Prescrição antes de transitar em julgado a sentença
Art. 109. A prescrição, antes de transitar em julgado a sentença final, salvo o disposto no § 1o do art. 110 deste Código, regula-se pelo máximo da pena privativa de liberdade cominada ao crime, verificando-se: (Redação dada pela Lei nº 12.234, de 2010). (1)
I – em vinte anos, se o máximo da pena é superior a doze;
II – em dezesseis anos, se o máximo da pena é superior a oito anos e não excede a doze;
III – em doze anos, se o máximo da pena é superior a quatro anos e não excede a oito;
IV – em oito anos, se o máximo da pena é superior a dois anos e não excede a quatro;
V – em quatro anos, se o máximo da pena é igual a um ano ou, sendo superior, não excede a dois;
VI – em 3 (três) anos, se o máximo da pena é inferior a 1 (um) ano.(Redação dada pela Lei nº 12.234, de 2010).
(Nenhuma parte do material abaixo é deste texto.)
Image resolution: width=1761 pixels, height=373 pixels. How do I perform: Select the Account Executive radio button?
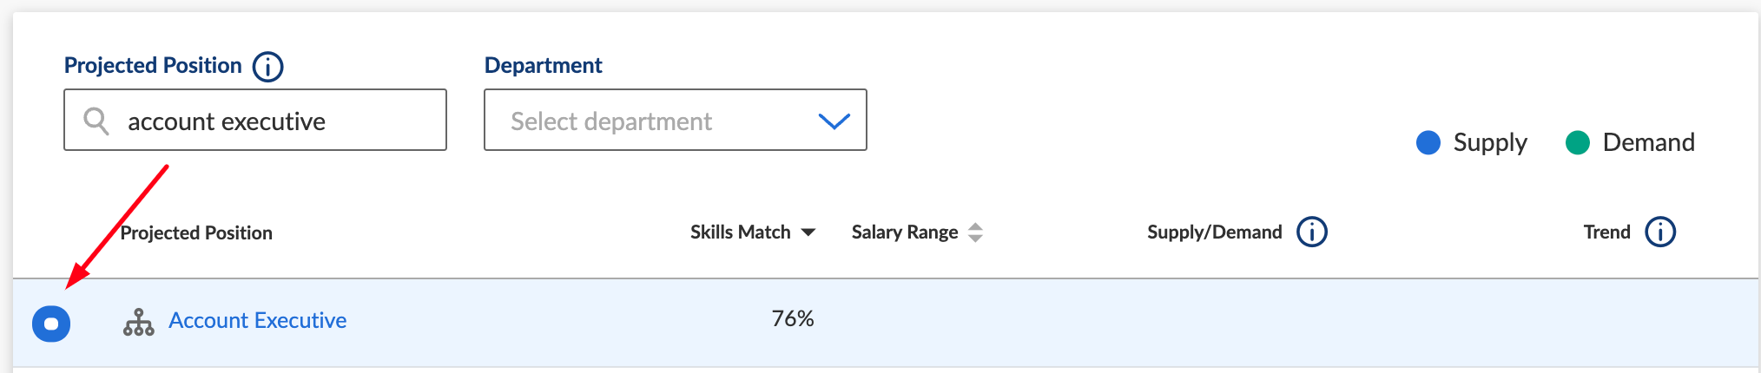(51, 324)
Prescrição das penas restritivas de direito
Parágrafo único – Aplicam-se às penas restritivas de direito os mesmos prazos previstos para as privativas de liberdade.(Redação dada pela Lei nº 7.209, de 11.7.1984)
Vide notas abaixo:
(1) Vide comentários do artigo 107, IV.
Da forma comentada anteriormente a prescrição é perda do Estado pretensão punitiva de transgressor de norma penal em face transcurso certo tempo. É matéria de ordem pública aferível a todo tempo e em qualquer instância.
“Um dos fundamentos políticos que justifica o instituto da prescrição é a inércia da autoridade pública (teoria da negligência da autoridade), onde temos que a prescrição do direito estatal de punir é castigo ao Estado negligente, que se demora na persecução penal e deixa de punir em tempo hábil o autor do delito” (trecho do acórdão do STF Habeas Corpus 122.694, Relator: Min. Dias Toffoli).
“Há de ressaltar de se existirem dois tipos de prescrição: a da pretensão punitiva e da executória. O primeiro objeto deste artigo ocorre antes do trânsito e julgado da sentença penal condenatória e extingue qualquer consequência do delito. Tem efeito mais amplo do que a absolvição: é na verdade, como nunca houvesse ocorrido crime algum” Código Penal interpretado, coordenador Costa Machado, ed. Manole, pág. 172).
Conforme serão comentados no artigo 115 os prazos estabelecidos na tabela prescricional altera-se nas hipóteses do citado artigo pela metade.
Da mesma forma aplica-se a prescrição as penas restritivas de liberdade por serem substitutivas das privativas de liberdade.
Notas:
Súmula 191 do STJ– A pronúncia e causa interruptiva da prescrição, ainda que o tribunal do júri venha a desclassificar o crime.
Súmula 220 do STJ- A reincidência não influi no prazo da prescrição da pretensão punitiva.
Súmula 338 do STJ – A prescrição penal é aplicável nas medidas sócio-educativas.
Súmula 415 do STJ – O período de suspensão do prazo prescricional é regulado pelo máximo da pena cominada.
Súmula 438 do STJ – É inadmissível a extinção da punibilidade pela prescrição da pretensão punitiva com fundamento em pena hipotética, independentemente da existência ou sorte do processo penal.
Súmula 527 do STJ – O tempo de duração da medida de segurança não deve ultrapassar o limite máximo da pena abstratamente cominada ao delito praticado.